How to Deploy Deepseek R1 Reasoning Large Language Model (LLM) Using SGLang

Updated on February 1, 2025
How to Deploy Deepseek R1 Reasoning Large Language Model (LLM) Using SGLang header image

Deepseek R1 is a first-generation reasoning model designed to excel in mathematical, coding, and logical reasoning tasks. It leverages reinforcement learning (RL) with a carefully integrated cold-start phase to enhance readability, coherence, and reasoning capabilities. This approach helps the model generate clear, well-structured responses while minimizing issues like repetition and language mixing. Deepseek R1 is optimized for high-quality reasoning, making it a powerful tool for tackling complex problem-solving tasks.

In this article, you will deploy Deepseek R1 on MI300X Vultr Cloud GPU due to large VRAM requirements using SGlang and configure the model for inference. By leveraging Vultr’s high-performance cloud infrastructure, you can efficiently set up Deepseek R1 for advanced reasoning tasks.

Prerequsites

Deployment Steps

In this section, you will install the necessary dependencies, build a ROCm-supported container image, and deploy the SGlang inference server with Deepseek R1 on Vultr Cloud GPU. You will then verify the deployment by sending an HTTP request to test the model's inference response.

  1. Install Hugging Face Command Line Interface (CLI) package.

    console
    $ pip install huggingface_hub[cli]
    
  2. Download the Deepseek R1 model.

    console
    $ huggingface-cli download deepseek-ai/DeepSeek-R1
    

    The above command downloads the model on to the $HOME/.cache/huggingface directory. It is recommended to download the model in the background and proceed with the next steps, as the model is very large in size and is not required until you run the container image.

  3. Clone the SGLang inference server repository.

    console
    $ git clone https://github.com/sgl-project/sglang.git
    
  4. Build a ROCm supported container image.

    console
    $ cd sglang/docker
    $ docker build --build-arg SGL_BRANCH=v0.4.2 -t sglang:v0.4.2-rocm620 -f Dockerfile.rocm .
    

    The above command builds a container image named sglang:v0.4.2-rocm620 using the Dockerfile.rocm manifest. This step may require upto 30 minutes.

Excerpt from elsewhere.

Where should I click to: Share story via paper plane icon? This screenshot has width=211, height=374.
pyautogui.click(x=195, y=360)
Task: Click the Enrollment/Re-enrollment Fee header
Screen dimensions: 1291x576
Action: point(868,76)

    If you face the error: RPC failed; curl 56 GnuTLS recv error error at the time of container image build, you can try to add the following lines to the Dockerfile.rocm file before the statements for cloning repositories.

    Dockerfile
    RUN git config --global http.postBuffer 1048576000
    RUN git config --global https.postBuffer 1048576000
    

    Additionally, if you face connection timeouts during the build time, you can try to run the process again to re-establish the connection. Docker is able to cache portions of the build process to ensure efficient use of time and resources.

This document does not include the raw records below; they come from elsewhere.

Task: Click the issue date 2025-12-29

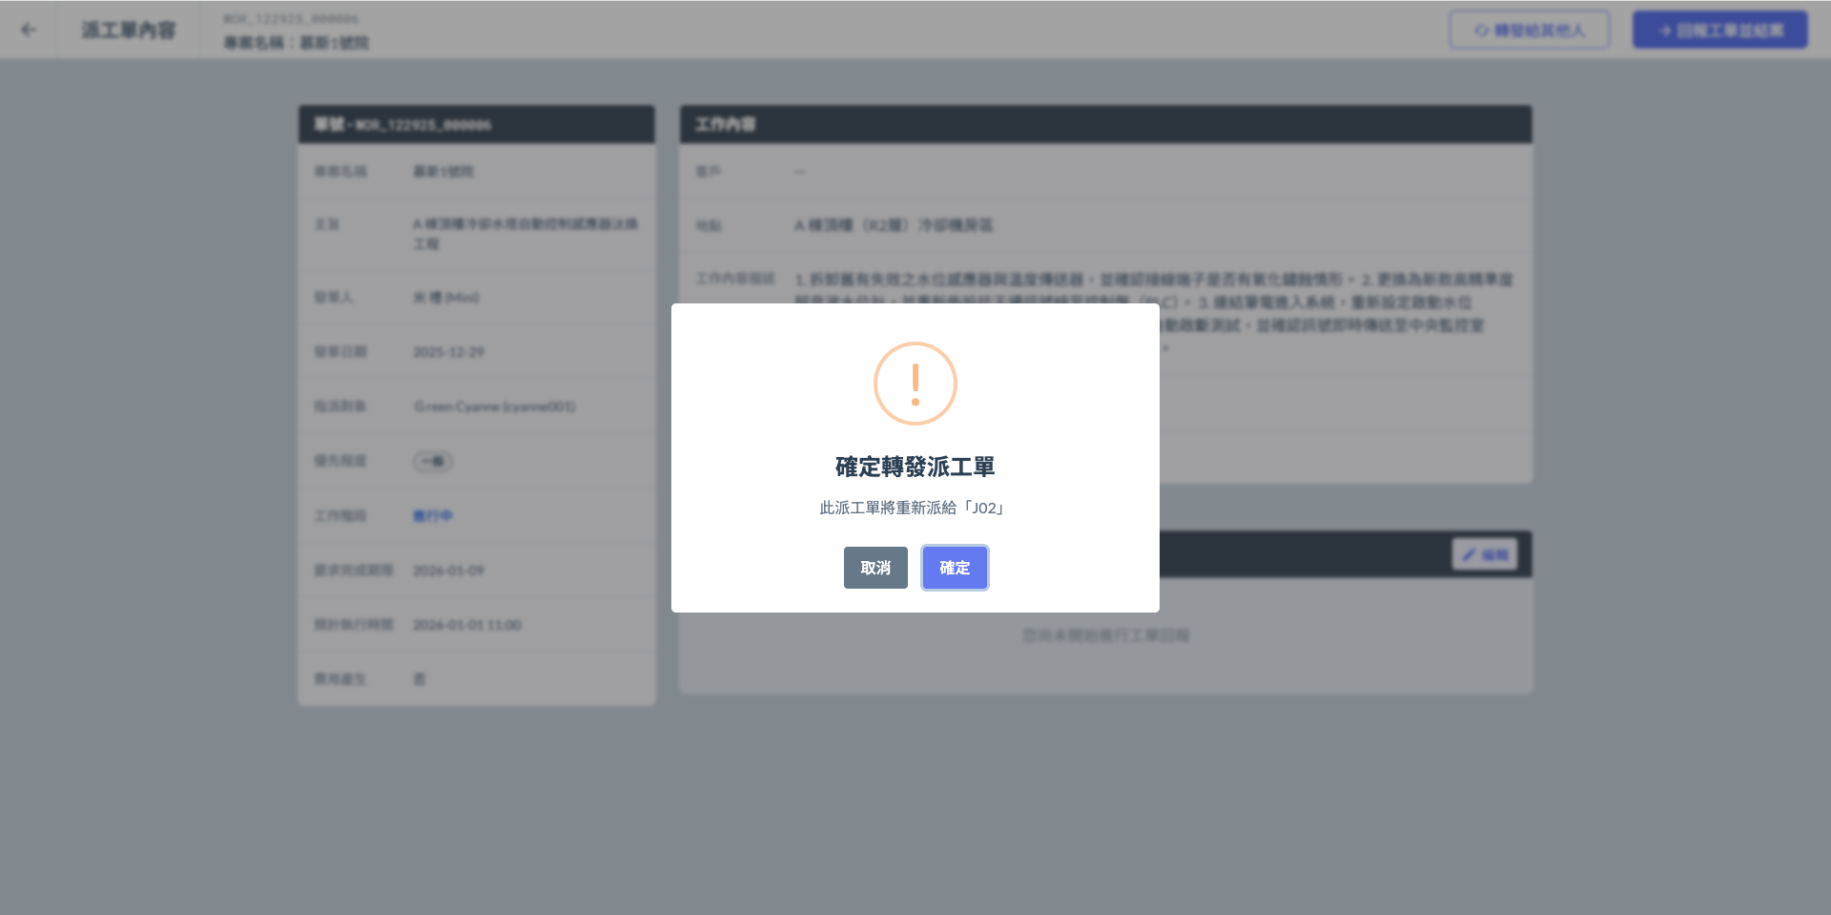Action: (x=448, y=352)
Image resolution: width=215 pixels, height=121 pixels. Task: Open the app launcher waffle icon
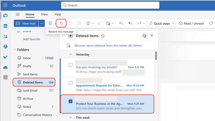(x=5, y=5)
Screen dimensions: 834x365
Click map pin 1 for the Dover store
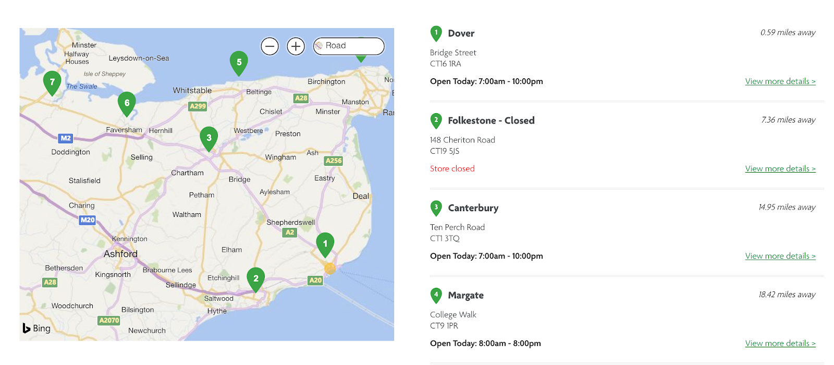(x=325, y=244)
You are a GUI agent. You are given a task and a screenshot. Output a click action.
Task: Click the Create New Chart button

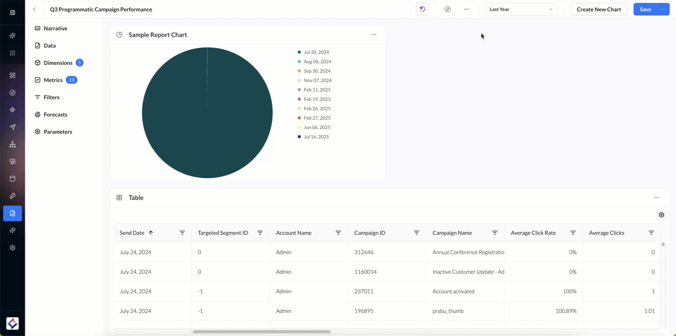tap(599, 9)
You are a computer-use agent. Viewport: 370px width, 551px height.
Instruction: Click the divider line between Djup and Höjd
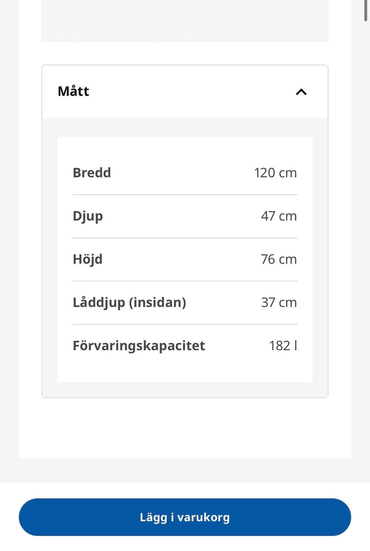click(185, 238)
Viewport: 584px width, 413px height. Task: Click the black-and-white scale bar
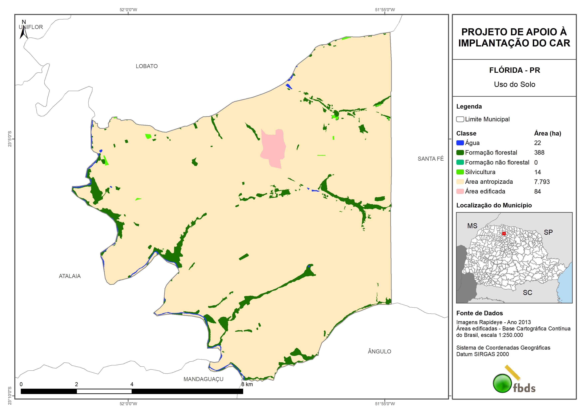pyautogui.click(x=132, y=391)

  5. Run the SGlang inference server container.

    console
    $ docker run -d --device=/dev/kfd --device=/dev/dri --ipc=host \
        --group-add video --cap-add=SYS_PTRACE --security-opt seccomp=unconfined \
        -v $HOME/dockerx:/dockerx -v $HOME/.cache/huggingface:/root/.cache/huggingface \
        --shm-size 16G -p 30000:30000 sglang:v0.4.2-rocm620 \
        python3 -m sglang.launch_server --model-path deepseek-ai/DeepSeek-R1 --tp 8 --trust-remote-code --host 0.0.0.0 --port 30000
    

    The above command runs the SGlang inference server container in detached mode with ROCm support, enabling GPU access and necessary permissions. It mounts required directories, allocates shared memory, and starts the server on port 30000 using the Deepseek R1 model with tensor parallelism (TP) set to 8.

  6. Send a HTTP request to verify inference response.

    console
    $ curl http://localhost:30000/v1/chat/completions \
         -H "Content-Type: application/json" \
         -d "{\"model\": \"deepseek-ai/DeepSeek-R1\", \"messages\": [{\"role\": \"user\", \"content\": \"I am running Deepseek on Vultr powered by AMD Instinct MI300X. What's next?\"}], \"temperature\": 0.7}"
    
  7. Optional: Allow incoming connections on port 30000.

    console
    $ sudo ufw allow 30000
    

Conclusion

In this article, you successfully deployed Deepseek R1 on MI300X Vultr Cloud GPU using SGlang and prepared the model for inference. By leveraging Vultr’s high-performance infrastructure, you have set up an optimized environment for running Deepseek R1 efficiently. With the model now ready, you can utilize its advanced reasoning capabilities for various applications.